§ Aim of the task:
Each entry must be restated word for word.

(Materials provided Opens)

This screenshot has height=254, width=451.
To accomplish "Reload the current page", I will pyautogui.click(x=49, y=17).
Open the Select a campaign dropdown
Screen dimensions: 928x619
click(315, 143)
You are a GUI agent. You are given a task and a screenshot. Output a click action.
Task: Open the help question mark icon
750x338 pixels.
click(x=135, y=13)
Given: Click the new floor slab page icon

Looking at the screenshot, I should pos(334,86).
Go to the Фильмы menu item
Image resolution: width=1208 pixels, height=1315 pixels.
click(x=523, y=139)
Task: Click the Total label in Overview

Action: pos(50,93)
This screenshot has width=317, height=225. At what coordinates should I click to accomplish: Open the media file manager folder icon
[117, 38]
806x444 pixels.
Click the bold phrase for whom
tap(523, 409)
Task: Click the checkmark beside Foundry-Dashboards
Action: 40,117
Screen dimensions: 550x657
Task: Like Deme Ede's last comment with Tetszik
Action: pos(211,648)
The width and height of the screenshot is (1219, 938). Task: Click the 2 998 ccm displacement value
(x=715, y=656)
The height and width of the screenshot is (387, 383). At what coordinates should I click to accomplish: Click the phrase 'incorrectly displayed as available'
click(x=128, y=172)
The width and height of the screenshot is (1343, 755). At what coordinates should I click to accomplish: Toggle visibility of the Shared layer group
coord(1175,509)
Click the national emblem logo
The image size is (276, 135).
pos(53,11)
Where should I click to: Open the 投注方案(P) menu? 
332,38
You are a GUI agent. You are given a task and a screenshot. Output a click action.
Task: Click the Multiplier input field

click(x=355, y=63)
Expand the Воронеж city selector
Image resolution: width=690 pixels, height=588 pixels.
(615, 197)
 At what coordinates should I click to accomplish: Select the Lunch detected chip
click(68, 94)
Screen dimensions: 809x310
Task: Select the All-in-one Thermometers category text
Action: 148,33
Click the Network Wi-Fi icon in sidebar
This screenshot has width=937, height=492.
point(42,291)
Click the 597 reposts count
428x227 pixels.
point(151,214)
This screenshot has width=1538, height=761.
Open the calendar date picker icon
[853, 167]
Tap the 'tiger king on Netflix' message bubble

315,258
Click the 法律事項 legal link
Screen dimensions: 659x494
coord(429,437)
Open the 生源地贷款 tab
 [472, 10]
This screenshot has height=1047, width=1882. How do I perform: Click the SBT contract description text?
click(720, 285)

(Materials provided Closes)

§ Output:
This screenshot has height=254, width=451.
To accomplish "Reload the current page", I will pyautogui.click(x=49, y=17).
Open the Select a campaign dropdown
Screen dimensions: 928x619
click(315, 143)
You are a GUI agent. You are given a task and a screenshot. Output a click action.
Task: Open the help question mark icon
750x338 pixels.
click(x=135, y=13)
Given: Click the new floor slab page icon

Looking at the screenshot, I should pos(334,86).
Go to the Фильмы menu item
Image resolution: width=1208 pixels, height=1315 pixels.
click(x=523, y=139)
Task: Click the Total label in Overview

Action: pos(50,93)
This screenshot has width=317, height=225. At what coordinates should I click to accomplish: Open the media file manager folder icon
[117, 38]
806x444 pixels.
Click the bold phrase for whom
tap(523, 409)
Task: Click the checkmark beside Foundry-Dashboards
Action: 40,117
Screen dimensions: 550x657
Task: Like Deme Ede's last comment with Tetszik
Action: pos(211,648)
The width and height of the screenshot is (1219, 938). Task: Click the 2 998 ccm displacement value
(x=715, y=656)
The height and width of the screenshot is (387, 383). At what coordinates should I click to accomplish: Click the phrase 'incorrectly displayed as available'
click(x=128, y=172)
The width and height of the screenshot is (1343, 755). At what coordinates should I click to accomplish: Toggle visibility of the Shared layer group
coord(1175,509)
Click the national emblem logo
The image size is (276, 135).
pos(53,11)
Where should I click to: Open the 投注方案(P) menu? 
332,38
You are a GUI agent. You are given a task and a screenshot. Output a click action.
Task: Click the Multiplier input field

click(x=355, y=63)
Expand the Воронеж city selector
Image resolution: width=690 pixels, height=588 pixels.
(615, 197)
 At what coordinates should I click to accomplish: Select the Lunch detected chip
click(68, 94)
Screen dimensions: 809x310
Task: Select the All-in-one Thermometers category text
Action: 148,33
Click the Network Wi-Fi icon in sidebar
This screenshot has width=937, height=492.
point(42,291)
Click the 597 reposts count
428x227 pixels.
point(151,214)
This screenshot has width=1538, height=761.
Open the calendar date picker icon
[853, 167]
Tap the 'tiger king on Netflix' message bubble

315,258
Click the 法律事項 legal link
Screen dimensions: 659x494
coord(429,437)
Open the 生源地贷款 tab
 [472, 10]
This screenshot has height=1047, width=1882. How do I perform: Click the SBT contract description text?
click(720, 285)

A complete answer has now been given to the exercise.